#### WORK ORDER
From the entries, return every line where the string "under" shows up.

Collected data
★ ★ ★ ★ ★
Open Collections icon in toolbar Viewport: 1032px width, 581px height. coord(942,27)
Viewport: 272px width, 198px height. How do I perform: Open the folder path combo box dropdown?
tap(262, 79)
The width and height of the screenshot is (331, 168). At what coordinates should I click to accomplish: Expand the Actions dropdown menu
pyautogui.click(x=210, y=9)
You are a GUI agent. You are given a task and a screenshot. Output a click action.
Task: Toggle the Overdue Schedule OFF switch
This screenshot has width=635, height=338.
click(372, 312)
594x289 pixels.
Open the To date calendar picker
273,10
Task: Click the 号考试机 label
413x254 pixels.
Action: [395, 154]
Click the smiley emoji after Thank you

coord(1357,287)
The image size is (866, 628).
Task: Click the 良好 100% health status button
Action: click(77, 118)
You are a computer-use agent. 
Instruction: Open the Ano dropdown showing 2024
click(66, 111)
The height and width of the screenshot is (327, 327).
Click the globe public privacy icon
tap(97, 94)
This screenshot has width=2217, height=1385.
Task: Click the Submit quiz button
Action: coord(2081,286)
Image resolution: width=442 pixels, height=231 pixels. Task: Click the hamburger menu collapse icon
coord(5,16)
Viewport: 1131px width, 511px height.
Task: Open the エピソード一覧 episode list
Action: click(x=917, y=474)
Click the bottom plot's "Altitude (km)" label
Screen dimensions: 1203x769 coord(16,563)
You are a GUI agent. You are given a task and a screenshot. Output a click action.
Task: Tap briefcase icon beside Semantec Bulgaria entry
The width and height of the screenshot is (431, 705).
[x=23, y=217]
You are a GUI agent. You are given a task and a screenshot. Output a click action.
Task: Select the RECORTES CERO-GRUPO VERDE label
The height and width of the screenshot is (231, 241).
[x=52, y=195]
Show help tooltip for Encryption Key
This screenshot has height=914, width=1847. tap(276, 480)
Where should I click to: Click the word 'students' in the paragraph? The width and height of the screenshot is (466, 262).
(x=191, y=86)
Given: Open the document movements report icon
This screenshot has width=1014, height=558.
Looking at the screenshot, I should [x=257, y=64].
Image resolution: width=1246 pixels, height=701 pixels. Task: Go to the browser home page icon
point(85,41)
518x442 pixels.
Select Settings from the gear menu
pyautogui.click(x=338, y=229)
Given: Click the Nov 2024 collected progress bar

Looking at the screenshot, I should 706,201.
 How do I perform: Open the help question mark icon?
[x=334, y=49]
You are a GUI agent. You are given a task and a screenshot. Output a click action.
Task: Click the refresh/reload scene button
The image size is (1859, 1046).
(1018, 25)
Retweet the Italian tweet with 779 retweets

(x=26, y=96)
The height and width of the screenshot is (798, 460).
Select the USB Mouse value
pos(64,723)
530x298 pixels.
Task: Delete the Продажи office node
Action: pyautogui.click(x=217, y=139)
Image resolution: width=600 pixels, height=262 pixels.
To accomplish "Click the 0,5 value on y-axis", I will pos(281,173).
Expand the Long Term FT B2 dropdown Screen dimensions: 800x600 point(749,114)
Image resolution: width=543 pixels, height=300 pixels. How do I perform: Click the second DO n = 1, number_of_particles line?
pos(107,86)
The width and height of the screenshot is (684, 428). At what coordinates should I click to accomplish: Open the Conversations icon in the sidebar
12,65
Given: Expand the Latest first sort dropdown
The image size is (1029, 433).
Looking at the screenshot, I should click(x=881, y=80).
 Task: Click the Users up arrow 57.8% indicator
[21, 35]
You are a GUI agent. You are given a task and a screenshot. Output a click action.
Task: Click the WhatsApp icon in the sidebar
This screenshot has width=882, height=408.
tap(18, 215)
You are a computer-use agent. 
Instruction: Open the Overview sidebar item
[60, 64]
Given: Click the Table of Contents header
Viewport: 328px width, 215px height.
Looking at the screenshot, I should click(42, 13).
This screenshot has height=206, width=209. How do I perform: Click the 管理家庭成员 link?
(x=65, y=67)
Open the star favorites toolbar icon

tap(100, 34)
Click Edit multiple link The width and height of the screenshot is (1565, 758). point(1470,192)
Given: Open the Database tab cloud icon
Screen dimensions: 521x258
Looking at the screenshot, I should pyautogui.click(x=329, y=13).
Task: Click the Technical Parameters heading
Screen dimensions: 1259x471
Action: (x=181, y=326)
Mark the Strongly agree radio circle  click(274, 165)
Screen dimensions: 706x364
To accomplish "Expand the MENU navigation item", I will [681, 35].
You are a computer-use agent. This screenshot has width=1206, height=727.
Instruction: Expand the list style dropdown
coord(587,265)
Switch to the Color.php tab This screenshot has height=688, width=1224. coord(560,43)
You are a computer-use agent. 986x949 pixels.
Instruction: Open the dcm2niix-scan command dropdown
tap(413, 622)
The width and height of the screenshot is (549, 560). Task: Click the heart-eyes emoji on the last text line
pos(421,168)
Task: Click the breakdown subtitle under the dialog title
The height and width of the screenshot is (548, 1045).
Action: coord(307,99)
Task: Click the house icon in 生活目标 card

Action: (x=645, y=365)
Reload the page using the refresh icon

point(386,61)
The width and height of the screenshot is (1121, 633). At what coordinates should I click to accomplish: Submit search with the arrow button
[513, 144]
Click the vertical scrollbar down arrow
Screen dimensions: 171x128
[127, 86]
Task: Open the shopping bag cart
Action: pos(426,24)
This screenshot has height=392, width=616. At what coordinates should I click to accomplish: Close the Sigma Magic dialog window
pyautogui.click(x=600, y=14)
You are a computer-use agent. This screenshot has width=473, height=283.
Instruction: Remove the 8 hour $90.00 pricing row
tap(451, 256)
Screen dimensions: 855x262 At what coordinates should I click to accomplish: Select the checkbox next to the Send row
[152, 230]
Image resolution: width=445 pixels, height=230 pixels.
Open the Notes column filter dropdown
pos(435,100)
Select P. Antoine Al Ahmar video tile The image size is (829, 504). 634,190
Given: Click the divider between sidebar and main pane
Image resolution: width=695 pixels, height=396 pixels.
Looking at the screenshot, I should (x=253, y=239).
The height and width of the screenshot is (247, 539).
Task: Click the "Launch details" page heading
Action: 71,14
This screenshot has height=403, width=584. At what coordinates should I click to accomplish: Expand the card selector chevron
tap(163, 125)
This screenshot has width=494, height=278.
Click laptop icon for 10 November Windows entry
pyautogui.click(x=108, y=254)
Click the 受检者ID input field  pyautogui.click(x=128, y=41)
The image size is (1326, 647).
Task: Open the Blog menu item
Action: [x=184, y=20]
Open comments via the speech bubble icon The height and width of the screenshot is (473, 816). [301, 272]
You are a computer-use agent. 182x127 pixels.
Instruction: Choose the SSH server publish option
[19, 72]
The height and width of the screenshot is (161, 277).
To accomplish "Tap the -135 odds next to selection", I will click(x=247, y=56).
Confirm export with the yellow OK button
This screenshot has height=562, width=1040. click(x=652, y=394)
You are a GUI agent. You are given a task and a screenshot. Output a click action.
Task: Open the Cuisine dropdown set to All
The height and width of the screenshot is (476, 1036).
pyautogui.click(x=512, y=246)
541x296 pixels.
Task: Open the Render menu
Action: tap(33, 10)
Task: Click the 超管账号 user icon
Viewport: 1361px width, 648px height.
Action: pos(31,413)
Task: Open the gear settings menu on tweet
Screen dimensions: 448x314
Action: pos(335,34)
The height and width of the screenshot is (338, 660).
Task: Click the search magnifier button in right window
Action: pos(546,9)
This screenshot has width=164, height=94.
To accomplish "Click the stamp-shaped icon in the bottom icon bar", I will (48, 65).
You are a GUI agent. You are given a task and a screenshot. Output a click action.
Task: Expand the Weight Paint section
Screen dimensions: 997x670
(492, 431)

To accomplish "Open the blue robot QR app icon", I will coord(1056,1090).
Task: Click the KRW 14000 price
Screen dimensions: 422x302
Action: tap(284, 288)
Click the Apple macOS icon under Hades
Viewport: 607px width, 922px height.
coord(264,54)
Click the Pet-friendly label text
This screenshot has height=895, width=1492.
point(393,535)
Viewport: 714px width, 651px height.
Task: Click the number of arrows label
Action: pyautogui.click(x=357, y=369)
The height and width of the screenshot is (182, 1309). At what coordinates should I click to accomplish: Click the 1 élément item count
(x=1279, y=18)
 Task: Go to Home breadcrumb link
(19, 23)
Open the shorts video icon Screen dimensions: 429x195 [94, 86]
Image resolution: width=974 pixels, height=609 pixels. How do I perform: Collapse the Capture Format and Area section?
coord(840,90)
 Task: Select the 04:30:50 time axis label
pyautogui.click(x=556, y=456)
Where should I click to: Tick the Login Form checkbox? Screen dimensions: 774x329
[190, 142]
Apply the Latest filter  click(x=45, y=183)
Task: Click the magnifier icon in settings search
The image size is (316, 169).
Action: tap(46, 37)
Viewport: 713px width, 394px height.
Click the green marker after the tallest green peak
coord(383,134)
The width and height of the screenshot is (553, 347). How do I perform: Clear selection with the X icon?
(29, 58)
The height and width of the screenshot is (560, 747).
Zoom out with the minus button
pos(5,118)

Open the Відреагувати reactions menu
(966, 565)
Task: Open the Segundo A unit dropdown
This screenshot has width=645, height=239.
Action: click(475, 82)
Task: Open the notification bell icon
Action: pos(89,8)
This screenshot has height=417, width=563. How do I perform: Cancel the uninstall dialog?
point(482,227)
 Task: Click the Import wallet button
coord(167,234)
★ ★ ★ ★ ★
#### OUTPUT FOR THIS TASK
Task: Click the breakdown subtitle under the dialog title
Click the Apple macOS icon under Hades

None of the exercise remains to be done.